Kabi Samrata Upendra Bhanja () was a 17th-century Odia poet-composer of classical Odissi music. He is most known for his Odissi songs and kabyas written in the Odia language, primarily Baidehisa Bilasa, Labanyabati & Koti Brahmanda Sundari.

He was born during 1670 (opinions differ between 1670 and 1688) in Kulagarh, Ghumusar zamindari, present day Kulada near Bhanjanagar, 80 kms from the Silk City Brahmapur, Odisha and died during 1740 (again opinions vary).

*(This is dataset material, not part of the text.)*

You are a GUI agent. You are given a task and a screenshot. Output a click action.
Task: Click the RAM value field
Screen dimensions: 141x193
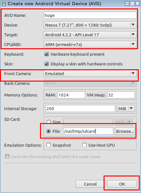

His first wife was the sister of the king of Nayagarh and the daughter of the king of Banapur was his second wife, who was an erudite princess and gave Upendra Bhanja poetical inspiration in an abundant measure. His grandfather King Dhananjaya Bhanja was a great poet and wrote Raghunatha Bilasa (The Ramayana), Ratna Manjari (a poetical romance) etc., which provided models to the prince for writing. But unlike his grandfather, he preferred his entire life to poetry rather than to ruling over a kingdom. He had a thorough training in Sanskrit classical literature and mastered Sanskrit dictionaries such as Amara Kosha, Trikanda Kosha and Medini Kosha. He even wrote a dictionary Geetabhidhana in Odia for helping poets. The town of  Bhanjanagar is named after him. The music of Upendra Bhanja is central to Odissi music, the traditional classical music of the state of Odisha and Bhanja is widely respected as one of the greatest Odissi composers of all time.

Kabyas
Upendra Bhanja wrote some 52 books of which only 22 are available now. Due to the absence of a printing press, many of the hand-copied books have been lost. Some of his eminent kabyas are Baidehisha Bilasa (with "Ba" initial for each line), Rasalila, Brajaleela, Subhadra Parinaya(with "Sa" initial for every line), Labanyabati, Premasudhanidhi, Rasika Harabali, Subhadra Parinaya and Chitrakabya Bandodhya, Labanyabati, Koti Brahmanda Sundari, Kala Koutuka (with "Ka" initial for every line), Satisha Bilasa" (with initial 'Sa' initial every line), "Damayanti Bilasa" (with 'Da' initial each line) and "Padmabati Parinaya" (starts with 'Pa') etc.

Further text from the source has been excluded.